Am Montag war der Wind gnädig, sodass auch einem Bad vor dem Frühstück nichts entgegen stand. Das Wasser ist zwar noch recht frisch, aber durchaus für eine kleine Erfrischung gut. Die zwölf km Querung nach Mommark waren dann auch schnell erledigt.
Als bekennender Ostseefan ist die Dänische Südsee für mich ein Genuss. Nur 2 1/2 Stunden Autofahrt von Hamburg entfernt, befindet man sich in einer anderen Welt. Keine zugebaute oder betonbewehrte Küste, eine abwechslungsreiche Küstelinie, mit schönen Steilküsten, kleinen und größeren Inseln sowie ideale Übernachtungsplätze. Dazu kommt die wunderbare Stille, welche durch kein Motorengebrumm unterbrochen wird. Dieses ist nicht nur mir angenehm aufgefallen. Es ist so anders, als an der deutschen Ostseeküste und auch anders als an der deutschen Nordseeküste. Es muss an Dänemark liegen. Dieses Land verbreitet eine unglaubliche Gelassenheit. Ob nun hier im Südfünischen Inselmeer, bei Kopenhagen, um Samsö, im Roskildefjord oder nördlich von Helsingör, Dänemark hat einen ganz eigenen Reiz.
Die Truppe war wie immer bei der SaU ausgesprochen nett und unkompliziert, Matthias ein prima Fahrtenleiter, das Wetter bestens. Was will man mehr vom Leben?

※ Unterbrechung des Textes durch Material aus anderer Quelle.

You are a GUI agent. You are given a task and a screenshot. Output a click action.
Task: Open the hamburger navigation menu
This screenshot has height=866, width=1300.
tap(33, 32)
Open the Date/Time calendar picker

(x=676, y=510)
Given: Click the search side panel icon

Die Tour war eine der wenigen Touren mit Gepäck, welche ich bisher im NDK Explorer gefahren bin. Das Boot bestätigte mal wieder meine hohe Meinung, welche ich von diesem Schiff habe.. Es läuft sehr gut geradeaus, läuft leicht, insbesondere gegen die Wellen, und macht beim Surf einen unglaublichen Spaß, da es kaum Tendenzen zum Ausbrechen oder Abtauchen zeigt. Obwohl ich gegenüber den Zeiten des Greenlanders gute sechs Kilo weniger auf die Waage bringe, passt dieses Schiff einfach besser. Es ist robust und auch im Detail bestens verarbeitet. Es sind auch die Kleinigkeiten, welche den Alltag auf Tour angenehm machen. Klar war das Zeltgestänge hinter den Skegkasten gerutscht. Kein Problem beim Explorer. Die hintere Gepäckluke ist soweit hinten angebracht, dass man gut am Kasten vorbei langen kann. Das Zelt passt trotzdem quer hinter die Schottwand der Tagesluke, das Gepäckvolumen ist wahrer Luxus. Obwohl auf dem Papier mit 380 L Volumen ein Riesenschiff, stellt es einen nie vor Probleme. Egal ob leer, mit Tagesgepäck oder für eine Gepäckfahrt beladen, es lässt sich immer bestens handhaben. DAS ist wahrer Luxus, ein Schiff zu haben, welches immer passt!
p.s. Steht an der deutschen Grenze eigentlich ein Schild mit der Aufschrift:: „Ab hier bitte rasen, drängeln und aggressiv fahren“?